Glad you posted this. Those are warning/caution/red flags. Red because he's already warned her, and is slowly showing her how things will be. He's going slow to desensitize her to his increasing levels of BS.
I understand how your friend feels, and why she's hesitant to leave. I'm all for leaving with your head high and your heart in tact versus the other way around.

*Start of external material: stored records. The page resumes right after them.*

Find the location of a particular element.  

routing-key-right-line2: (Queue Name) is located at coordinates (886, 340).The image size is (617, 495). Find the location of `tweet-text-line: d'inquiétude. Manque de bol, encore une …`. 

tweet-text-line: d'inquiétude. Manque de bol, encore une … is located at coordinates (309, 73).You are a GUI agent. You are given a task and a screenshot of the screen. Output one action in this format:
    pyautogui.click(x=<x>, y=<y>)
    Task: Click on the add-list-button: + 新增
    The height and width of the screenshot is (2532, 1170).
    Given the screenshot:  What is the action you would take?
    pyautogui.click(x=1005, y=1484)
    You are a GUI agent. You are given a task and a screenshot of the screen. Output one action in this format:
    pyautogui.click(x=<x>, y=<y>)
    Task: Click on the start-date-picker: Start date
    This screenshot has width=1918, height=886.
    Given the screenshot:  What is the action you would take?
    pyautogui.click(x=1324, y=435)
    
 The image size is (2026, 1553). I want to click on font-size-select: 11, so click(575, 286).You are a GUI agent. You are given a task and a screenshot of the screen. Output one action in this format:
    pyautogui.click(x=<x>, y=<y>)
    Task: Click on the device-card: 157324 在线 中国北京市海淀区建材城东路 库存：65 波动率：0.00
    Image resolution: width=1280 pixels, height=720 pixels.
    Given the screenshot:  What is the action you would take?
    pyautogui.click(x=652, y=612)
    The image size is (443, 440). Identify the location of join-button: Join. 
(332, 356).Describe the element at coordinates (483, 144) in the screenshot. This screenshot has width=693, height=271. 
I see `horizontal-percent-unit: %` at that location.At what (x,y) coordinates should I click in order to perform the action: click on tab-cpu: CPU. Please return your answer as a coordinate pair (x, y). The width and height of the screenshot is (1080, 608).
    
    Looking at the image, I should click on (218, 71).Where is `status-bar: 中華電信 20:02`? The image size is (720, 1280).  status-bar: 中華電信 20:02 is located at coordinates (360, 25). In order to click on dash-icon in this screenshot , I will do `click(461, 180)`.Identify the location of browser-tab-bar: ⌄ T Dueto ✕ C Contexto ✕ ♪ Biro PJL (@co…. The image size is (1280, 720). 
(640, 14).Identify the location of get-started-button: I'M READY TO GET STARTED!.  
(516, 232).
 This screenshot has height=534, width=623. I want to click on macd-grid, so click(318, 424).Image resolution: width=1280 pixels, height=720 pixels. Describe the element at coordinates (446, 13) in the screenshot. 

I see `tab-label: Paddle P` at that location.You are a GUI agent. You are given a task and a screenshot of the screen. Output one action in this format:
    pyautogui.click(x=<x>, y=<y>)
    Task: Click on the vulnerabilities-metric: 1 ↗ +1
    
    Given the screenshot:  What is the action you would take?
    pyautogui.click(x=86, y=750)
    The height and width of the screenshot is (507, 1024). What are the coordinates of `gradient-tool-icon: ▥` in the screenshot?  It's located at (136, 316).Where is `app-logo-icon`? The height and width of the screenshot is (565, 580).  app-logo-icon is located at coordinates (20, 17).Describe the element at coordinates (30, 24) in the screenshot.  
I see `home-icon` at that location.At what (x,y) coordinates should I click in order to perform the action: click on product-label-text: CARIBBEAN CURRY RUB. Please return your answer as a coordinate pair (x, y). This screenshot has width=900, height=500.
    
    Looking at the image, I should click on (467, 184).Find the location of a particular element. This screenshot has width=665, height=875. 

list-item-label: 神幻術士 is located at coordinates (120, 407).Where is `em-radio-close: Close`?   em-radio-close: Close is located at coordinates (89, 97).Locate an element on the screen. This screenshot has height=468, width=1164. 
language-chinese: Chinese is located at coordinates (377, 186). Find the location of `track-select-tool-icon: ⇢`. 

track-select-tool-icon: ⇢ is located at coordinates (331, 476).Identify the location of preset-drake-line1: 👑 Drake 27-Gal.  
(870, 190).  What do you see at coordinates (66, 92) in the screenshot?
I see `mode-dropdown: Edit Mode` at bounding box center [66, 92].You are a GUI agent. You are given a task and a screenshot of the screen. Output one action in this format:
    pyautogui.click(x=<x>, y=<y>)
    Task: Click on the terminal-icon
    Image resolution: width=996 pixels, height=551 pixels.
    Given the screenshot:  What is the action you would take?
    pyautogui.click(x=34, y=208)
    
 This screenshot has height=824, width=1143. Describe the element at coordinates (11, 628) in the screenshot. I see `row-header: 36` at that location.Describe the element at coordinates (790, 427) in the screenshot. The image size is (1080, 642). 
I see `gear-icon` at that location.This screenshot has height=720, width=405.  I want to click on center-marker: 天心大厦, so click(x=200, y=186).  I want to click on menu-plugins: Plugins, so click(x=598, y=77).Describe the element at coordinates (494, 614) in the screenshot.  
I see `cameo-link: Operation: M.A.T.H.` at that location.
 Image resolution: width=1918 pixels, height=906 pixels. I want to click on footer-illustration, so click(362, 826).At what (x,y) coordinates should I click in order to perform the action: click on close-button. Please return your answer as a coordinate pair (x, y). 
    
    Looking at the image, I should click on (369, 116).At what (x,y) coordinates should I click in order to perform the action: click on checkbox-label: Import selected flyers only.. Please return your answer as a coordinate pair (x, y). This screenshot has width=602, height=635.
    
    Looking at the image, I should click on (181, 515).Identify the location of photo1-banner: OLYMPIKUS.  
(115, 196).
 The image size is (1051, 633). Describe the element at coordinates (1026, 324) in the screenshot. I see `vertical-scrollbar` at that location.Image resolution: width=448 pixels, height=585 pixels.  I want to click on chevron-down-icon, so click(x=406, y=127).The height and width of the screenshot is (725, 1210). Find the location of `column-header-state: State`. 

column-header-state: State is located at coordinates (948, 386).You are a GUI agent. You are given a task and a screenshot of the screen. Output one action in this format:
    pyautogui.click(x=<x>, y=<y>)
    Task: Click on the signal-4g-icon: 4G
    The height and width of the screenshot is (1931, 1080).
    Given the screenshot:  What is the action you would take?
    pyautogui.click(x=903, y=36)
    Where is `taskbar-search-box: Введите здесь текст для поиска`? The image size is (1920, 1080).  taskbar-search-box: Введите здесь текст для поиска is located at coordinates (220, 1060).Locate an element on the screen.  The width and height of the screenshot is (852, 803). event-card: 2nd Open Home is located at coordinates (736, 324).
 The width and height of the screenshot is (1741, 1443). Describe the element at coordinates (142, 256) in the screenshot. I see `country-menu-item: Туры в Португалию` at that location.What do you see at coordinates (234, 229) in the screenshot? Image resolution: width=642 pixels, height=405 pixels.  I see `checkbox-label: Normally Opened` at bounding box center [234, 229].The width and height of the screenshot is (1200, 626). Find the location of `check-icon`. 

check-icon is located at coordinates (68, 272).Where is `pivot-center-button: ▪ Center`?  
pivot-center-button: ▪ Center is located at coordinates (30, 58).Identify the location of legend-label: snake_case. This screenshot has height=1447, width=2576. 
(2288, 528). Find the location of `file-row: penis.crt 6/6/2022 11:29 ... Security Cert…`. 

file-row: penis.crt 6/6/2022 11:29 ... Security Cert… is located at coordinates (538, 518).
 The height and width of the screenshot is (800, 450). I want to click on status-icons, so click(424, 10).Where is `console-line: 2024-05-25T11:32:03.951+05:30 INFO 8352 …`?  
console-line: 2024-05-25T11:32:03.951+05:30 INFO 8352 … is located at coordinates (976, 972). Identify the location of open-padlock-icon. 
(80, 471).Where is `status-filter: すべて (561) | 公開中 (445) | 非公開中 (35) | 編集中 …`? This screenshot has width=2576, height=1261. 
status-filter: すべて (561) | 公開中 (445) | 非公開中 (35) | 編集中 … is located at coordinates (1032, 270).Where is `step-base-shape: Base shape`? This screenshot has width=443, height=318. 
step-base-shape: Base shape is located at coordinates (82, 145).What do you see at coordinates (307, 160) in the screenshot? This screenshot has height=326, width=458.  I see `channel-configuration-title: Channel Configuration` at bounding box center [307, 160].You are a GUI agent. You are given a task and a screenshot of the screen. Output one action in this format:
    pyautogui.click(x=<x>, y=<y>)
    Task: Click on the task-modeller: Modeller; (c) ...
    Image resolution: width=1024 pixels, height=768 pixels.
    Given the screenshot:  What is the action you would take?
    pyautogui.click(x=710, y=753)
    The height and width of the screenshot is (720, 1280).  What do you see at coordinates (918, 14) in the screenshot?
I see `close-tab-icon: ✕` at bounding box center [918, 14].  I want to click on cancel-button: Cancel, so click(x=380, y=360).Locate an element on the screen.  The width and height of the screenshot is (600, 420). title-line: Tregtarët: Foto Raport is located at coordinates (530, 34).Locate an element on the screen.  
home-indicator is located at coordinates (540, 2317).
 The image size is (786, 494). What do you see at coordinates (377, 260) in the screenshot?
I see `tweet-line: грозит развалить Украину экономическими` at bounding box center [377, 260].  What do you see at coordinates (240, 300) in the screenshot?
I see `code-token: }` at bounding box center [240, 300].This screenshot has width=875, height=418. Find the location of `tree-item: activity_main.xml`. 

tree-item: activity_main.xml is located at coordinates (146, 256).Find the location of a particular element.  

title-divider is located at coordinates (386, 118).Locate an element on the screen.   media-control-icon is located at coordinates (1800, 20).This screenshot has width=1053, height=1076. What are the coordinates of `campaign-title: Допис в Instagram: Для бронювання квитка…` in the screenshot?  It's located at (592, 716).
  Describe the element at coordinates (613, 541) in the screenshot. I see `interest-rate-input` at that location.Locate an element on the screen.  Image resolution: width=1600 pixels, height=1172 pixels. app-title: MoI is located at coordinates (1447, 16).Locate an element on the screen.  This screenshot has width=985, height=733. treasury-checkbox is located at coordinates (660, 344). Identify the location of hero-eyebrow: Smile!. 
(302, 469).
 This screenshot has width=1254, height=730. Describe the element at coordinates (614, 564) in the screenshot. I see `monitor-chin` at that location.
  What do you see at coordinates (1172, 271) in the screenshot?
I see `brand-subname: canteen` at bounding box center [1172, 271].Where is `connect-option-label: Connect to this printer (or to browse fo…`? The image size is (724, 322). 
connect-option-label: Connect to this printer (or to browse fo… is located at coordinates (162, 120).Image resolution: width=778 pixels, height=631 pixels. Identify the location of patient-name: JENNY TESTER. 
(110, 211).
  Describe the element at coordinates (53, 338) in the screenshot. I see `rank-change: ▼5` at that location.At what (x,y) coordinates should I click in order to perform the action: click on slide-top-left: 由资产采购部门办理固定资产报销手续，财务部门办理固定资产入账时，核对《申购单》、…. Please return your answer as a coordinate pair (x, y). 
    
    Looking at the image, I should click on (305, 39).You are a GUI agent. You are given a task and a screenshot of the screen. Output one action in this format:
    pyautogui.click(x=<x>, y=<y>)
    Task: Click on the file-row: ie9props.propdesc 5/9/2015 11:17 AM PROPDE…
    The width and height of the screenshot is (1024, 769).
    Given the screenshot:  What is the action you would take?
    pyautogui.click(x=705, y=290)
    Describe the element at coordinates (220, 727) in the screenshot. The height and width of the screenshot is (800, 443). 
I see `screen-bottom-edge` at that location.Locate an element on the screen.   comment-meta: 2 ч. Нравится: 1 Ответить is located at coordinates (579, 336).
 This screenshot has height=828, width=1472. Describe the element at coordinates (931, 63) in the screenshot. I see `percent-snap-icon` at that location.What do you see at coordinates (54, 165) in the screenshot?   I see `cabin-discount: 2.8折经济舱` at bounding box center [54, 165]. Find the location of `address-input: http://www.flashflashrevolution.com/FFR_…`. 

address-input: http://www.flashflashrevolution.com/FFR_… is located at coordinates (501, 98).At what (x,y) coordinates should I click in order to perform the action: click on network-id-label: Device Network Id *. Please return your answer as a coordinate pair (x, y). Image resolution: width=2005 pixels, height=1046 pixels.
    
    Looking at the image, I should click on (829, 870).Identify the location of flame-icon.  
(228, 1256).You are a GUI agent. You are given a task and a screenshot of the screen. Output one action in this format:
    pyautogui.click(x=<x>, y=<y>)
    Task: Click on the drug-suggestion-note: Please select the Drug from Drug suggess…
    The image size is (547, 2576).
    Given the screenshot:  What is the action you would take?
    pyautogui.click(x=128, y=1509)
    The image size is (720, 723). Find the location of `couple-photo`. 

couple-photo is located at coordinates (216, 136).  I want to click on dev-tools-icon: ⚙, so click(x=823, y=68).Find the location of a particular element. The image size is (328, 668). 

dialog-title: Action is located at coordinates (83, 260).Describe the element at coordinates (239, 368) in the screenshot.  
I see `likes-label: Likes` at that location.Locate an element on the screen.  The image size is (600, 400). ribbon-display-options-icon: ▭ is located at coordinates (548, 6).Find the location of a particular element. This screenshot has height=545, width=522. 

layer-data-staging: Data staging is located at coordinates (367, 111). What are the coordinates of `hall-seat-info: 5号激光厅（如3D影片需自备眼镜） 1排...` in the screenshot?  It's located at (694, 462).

My wanna-be SO (old ex) seems to have control issues; had them before......and now that we are trying to reunite after a year I'm noticing that he's only played lip service to the idea of changing.
In my heart-of-hearts
I don't want him to be this way; I know why he's this way and I want ignore the red flags and help. However, my head
tells me that any change I
coerce out of him would only be temporary ; AND that once we're co-habitating he'd flip back to the persona
that he's more comfortable with.
Like your friend, I too have observed how he is with others who have
displeased him and it ain't pretty.
Currently he's pissed at me...over a situation that could have been resolved with a phone call/compromise;
but that's
his way. I gave him 4-hours to get over it (in my mind); he hasn't .....so.....I have.
Some folks don't realize that there is a difference between establishing emotional intimacy and establishing emotional control;
the fact that he's protective does not negate the controlling/manipulative tendencies he's exhibiting. As soon your buddy resists
his controlling/manipulative tendencies he'll be a jerk to her too.